Graph sources: VLSI Research.   Note that values are approximate and were derived, not directly from data, but from an existing graph.  Thus, while overall trends and conclusions are robust, individual values for specific years are approximate.

A doubling problem: 21st century exponential growth of the global economy

Graph of stylized exponential growth in the global economy
A notional graph modelling exponential growth in the global economy

When I was in grade-school, an uncle taught me something about limits, and about doubling.  He asked me: How many times can you fold a piece of paper in half?  Before I could reply, he told me that the answer was eight.  I thought this seemed too low.  So, as a child eager to demonstrate adults’ errors, I located a sheet of writing paper and began folding.  I managed seven folds—not even achieving the predicted eight.  I thought that the problem was the small size of the paper.  So, I located a newspaper, removed one sheet, and began folding.  I folded it eight times but could not make it to nine.

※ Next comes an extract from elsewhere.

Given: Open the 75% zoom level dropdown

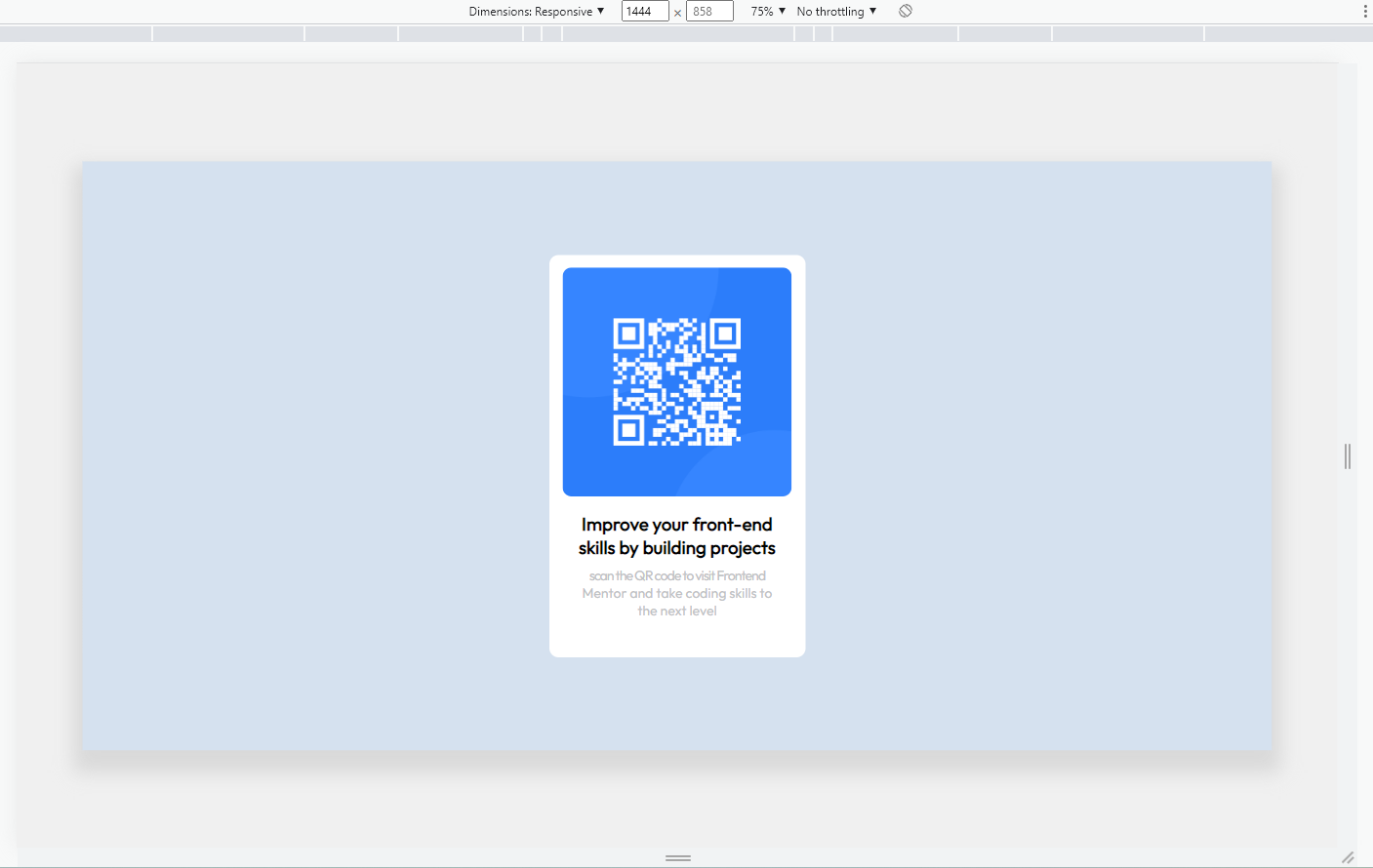Looking at the screenshot, I should (767, 11).
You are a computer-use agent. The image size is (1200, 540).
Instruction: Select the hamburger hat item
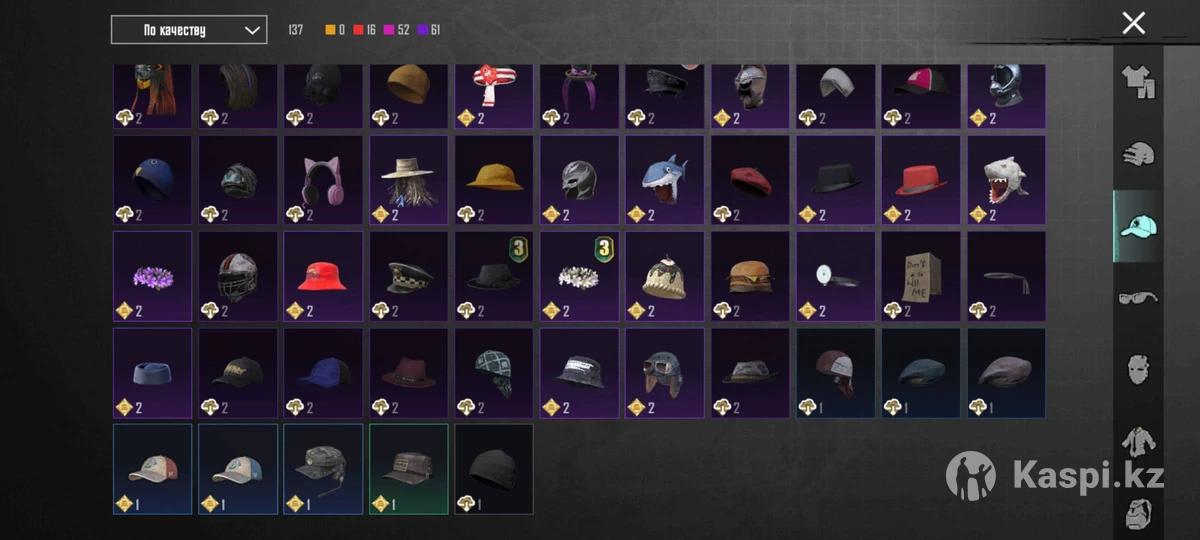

Why this limit?  Most people assume that the problem is the size of the sheet of paper: as we fold it, the paper gets smaller and, thus, the next fold becomes harder.  This is true, but the real problem is that the number of sheets to be folded increases exponentially.  Fold the paper once and it is two sheets thick.  A second fold brings the thickness to four sheets.  A third fold: eight.  A fourth, fifth, and sixth fold: sixteen sheets, thirty-two, then sixty-four.  The seventh fold doubles the thickness again to 128 sheets, and an eighth to 256.  When I was a child folding that sheet of newspaper, in attempting that ninth fold I was straining to bend 256 sheets.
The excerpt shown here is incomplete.